Auch in ländlich geprägten Gebieten kann nicht mit dem pauschalen Hinweis, dass die Tierhaltung lediglich hobbymäßig erfolge und dass damit Lärmschutzmaßnahmen, die über einem gedachten Liebhaberwert liegen würden, unverhältnismäßig seien, jeglicher Lärmschutz ausgehebelt werden. Auch in ländlichen Bezirken muss diesbezüglich eine sorgfältige Abwägung erfolgen: es ist somit das Interesse des Grundstückseigentümers an der möglichst umfassenden Nutzung seines Grundstücks gegen die gesundheitlichen Beeinträchtigungen, die durch ein Grundstück, von dem Lärm herrührt, verursacht werden, abzuwägen. Bei der festgestellten Lautstärke und den gerade in den Morgenstunden deutlich zunehmenden, den Schlaf jeweils unterbrechenden Störungen der Nachtruhe – mit allen bekannten gesundheitlichen Nachteilen – misst die Kammer den gesundheitlichen Belangen des Klägers höhere Bedeutung als dem Wunsch der Beklagten, ihre lieberhabermäßig betriebene Hühnerzucht mit Hähnen ungestört auszuüben, zu. Hinzu kommt, dass im vorliegend zu beurteilenden Sachverhalt der vom Grundstück der Beklagten ausgehende Lärm nicht nur als störend empfunden werden kann, sondern auch gegen eine Verwaltungsvorschrift (TA Lärm) verstößt. Hierbei handelt es sich um eine allgemeine Verwaltungsvorschrift, die dem Schutz u.a. der Nachbarschaft vor schädlichen Umwelteinwirkungen durch Geräusche dient (Nr. 1 TA Lärm). Dies führt nach Auffassung der Kammer dazu, dass den Beklagten erhöhte Maßnahmen wirtschaftlich zumutbar sein müssen, als bei „lediglich“ störendem Nachtlärm, der aber noch innerhalb der durch den Gesetzgeber vorgesehenen Maximalwerten liegt. Die Kammer hält es daher im Hinblick auf die drohenden gesundheitlichen Risiken für den Kläger und seine Familie, für zumutbar, dass die Beklagten auch einen Betrag in Höhe von 3.000,00 Euro bis 4.000,00 Euro aufwenden, um die erforderliche Schallisolierung für den nächtlichen Aufenthalt der Hähne in dem Stall zu erzielen.

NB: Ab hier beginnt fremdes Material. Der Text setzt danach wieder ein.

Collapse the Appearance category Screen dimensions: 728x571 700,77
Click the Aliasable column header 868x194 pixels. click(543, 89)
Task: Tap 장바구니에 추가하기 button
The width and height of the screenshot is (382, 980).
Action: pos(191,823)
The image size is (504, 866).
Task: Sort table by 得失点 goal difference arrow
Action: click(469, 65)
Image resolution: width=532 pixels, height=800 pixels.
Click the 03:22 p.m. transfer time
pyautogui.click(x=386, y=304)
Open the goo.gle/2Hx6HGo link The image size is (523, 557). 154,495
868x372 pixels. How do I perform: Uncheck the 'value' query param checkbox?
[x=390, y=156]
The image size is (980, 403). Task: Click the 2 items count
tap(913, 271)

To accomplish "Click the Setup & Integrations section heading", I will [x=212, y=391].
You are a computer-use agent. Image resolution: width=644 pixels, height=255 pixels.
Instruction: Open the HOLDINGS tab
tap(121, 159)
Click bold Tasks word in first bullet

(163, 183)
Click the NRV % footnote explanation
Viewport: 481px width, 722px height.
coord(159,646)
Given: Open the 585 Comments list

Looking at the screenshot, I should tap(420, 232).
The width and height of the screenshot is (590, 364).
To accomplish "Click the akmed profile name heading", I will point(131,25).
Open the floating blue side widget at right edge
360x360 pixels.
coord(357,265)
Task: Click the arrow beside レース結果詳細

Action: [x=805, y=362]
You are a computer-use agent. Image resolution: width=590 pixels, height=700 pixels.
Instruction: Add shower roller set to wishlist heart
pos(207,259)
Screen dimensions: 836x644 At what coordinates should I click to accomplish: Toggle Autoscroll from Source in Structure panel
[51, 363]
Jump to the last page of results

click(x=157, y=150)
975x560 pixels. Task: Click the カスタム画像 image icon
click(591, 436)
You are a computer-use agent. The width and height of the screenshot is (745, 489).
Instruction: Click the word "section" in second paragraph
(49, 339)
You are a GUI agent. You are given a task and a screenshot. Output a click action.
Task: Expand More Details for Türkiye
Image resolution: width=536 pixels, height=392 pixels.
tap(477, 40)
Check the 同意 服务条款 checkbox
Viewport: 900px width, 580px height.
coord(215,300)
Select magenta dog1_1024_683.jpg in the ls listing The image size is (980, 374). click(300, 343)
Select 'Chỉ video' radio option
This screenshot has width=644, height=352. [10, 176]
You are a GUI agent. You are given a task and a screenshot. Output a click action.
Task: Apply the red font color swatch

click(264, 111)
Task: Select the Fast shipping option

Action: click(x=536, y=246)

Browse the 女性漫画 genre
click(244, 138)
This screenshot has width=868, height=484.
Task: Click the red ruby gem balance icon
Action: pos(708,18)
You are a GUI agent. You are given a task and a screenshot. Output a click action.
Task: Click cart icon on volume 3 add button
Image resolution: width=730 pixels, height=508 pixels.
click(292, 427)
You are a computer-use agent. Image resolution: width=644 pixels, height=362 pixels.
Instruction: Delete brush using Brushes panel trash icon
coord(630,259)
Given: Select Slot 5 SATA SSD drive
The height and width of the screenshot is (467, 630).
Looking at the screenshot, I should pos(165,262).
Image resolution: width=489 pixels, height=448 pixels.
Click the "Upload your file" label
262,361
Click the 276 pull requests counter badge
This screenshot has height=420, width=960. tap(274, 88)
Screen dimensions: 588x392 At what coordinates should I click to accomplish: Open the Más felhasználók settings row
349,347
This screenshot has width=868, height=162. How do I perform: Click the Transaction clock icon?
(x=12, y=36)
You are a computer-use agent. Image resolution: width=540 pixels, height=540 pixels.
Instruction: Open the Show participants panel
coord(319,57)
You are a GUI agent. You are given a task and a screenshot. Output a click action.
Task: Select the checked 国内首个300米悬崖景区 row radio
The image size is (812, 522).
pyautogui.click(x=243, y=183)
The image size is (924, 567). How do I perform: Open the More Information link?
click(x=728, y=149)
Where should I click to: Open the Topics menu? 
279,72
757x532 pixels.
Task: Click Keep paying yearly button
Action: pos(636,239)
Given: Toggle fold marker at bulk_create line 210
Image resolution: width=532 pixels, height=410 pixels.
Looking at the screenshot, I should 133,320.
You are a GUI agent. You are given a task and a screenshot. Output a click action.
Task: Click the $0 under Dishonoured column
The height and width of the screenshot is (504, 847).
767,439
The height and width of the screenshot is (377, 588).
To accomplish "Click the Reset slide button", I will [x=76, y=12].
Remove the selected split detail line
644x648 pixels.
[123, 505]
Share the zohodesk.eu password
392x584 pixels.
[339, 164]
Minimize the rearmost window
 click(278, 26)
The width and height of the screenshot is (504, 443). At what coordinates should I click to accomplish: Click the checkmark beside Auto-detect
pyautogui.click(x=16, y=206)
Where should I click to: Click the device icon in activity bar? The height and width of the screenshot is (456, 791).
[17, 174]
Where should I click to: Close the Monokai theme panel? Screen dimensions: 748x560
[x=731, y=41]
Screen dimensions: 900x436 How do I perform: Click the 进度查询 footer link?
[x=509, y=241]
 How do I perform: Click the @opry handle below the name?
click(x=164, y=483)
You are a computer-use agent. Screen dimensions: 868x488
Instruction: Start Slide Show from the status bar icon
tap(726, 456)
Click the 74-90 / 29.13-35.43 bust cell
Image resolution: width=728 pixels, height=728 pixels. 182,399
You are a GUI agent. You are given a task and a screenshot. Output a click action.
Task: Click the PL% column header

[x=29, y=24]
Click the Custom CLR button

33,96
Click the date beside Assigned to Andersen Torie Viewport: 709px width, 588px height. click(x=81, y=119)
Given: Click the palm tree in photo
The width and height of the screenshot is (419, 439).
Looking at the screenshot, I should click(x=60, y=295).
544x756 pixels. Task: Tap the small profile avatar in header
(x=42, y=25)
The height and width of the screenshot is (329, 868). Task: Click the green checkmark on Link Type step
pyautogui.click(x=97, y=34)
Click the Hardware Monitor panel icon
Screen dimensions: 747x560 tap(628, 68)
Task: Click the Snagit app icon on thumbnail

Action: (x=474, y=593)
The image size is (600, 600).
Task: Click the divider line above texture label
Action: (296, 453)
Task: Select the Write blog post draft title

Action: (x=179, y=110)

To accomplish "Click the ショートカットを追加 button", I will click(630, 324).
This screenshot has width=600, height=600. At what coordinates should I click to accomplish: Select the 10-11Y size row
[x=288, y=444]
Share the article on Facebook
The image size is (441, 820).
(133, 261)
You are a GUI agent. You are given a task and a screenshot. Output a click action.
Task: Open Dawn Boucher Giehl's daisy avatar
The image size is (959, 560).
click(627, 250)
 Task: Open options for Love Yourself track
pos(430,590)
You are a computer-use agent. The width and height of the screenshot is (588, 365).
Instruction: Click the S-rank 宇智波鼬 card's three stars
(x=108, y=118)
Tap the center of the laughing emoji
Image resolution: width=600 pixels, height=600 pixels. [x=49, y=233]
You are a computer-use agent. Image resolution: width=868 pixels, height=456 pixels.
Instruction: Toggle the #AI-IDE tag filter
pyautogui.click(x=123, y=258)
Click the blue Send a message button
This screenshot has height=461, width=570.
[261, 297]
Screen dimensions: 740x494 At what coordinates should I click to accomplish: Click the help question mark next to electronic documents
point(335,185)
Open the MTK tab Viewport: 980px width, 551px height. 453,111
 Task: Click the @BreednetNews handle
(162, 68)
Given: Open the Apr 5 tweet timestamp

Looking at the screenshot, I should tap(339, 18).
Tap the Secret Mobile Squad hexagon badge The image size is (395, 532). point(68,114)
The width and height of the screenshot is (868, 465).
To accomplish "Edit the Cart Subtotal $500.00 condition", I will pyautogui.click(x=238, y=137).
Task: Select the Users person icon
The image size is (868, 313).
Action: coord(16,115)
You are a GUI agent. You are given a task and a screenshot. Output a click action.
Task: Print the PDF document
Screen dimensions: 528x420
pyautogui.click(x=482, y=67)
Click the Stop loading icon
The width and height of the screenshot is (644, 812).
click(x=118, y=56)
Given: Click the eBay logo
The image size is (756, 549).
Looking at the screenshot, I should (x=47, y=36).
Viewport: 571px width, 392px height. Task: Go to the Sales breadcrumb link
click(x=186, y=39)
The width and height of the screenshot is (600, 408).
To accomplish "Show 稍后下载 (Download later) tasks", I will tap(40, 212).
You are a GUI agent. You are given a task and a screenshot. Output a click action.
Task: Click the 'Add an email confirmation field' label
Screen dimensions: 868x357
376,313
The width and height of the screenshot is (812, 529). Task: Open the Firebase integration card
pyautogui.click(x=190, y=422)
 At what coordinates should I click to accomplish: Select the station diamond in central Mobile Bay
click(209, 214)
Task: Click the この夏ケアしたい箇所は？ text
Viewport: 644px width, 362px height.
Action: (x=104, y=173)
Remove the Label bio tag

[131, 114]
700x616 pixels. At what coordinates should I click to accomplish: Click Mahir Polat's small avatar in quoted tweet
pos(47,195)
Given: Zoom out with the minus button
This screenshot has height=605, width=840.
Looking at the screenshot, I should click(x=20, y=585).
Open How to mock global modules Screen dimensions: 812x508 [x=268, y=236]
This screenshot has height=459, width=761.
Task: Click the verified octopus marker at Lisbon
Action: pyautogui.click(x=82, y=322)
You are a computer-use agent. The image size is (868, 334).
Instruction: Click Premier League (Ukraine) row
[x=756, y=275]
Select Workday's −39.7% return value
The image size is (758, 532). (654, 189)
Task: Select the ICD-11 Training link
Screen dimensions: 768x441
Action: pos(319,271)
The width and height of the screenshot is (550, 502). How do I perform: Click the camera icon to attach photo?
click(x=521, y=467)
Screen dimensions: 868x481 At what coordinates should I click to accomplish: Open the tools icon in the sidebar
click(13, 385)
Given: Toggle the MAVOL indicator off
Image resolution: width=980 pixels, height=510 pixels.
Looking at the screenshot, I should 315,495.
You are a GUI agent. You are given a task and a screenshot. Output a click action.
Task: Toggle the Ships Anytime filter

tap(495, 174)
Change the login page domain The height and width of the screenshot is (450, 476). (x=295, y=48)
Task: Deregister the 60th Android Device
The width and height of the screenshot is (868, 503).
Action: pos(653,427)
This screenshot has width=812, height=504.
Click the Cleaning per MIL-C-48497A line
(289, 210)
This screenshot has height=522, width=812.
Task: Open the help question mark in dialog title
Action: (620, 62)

Soweit das Vorhandensein einer wirtschaftlich zumutbaren Abhilfemaßnahme vom Landgericht Koblenz (Urteil vom 19.11.2019 – 6 S 21/19, BeckRS 2019, 43894 Rn. 17) und vom Landgericht Kleve (Urteil vom 17.01.1989 – 6 S 311/88, BeckRS 1989, 112933) ohne substantielle Ausführungen und ohne Angabe der Kosten, die für die Nachrüstungsarbeiten erforderlich wären, abgelehnt worden ist, folgt die Kammer dem nicht, zumal dort jeweils gerade kein Verstoß gegen die TA Lärm festgestellt und der Entscheidung zugrunde gelegt wurde. Es ist im vorliegenden Fall nicht ersichtlich, dass der Kostenaufwand für die schallisolierende Nachrüstung des Stalls das Ende privater Kleintierhaltung zur Folge hätte, so das LG Mosbach.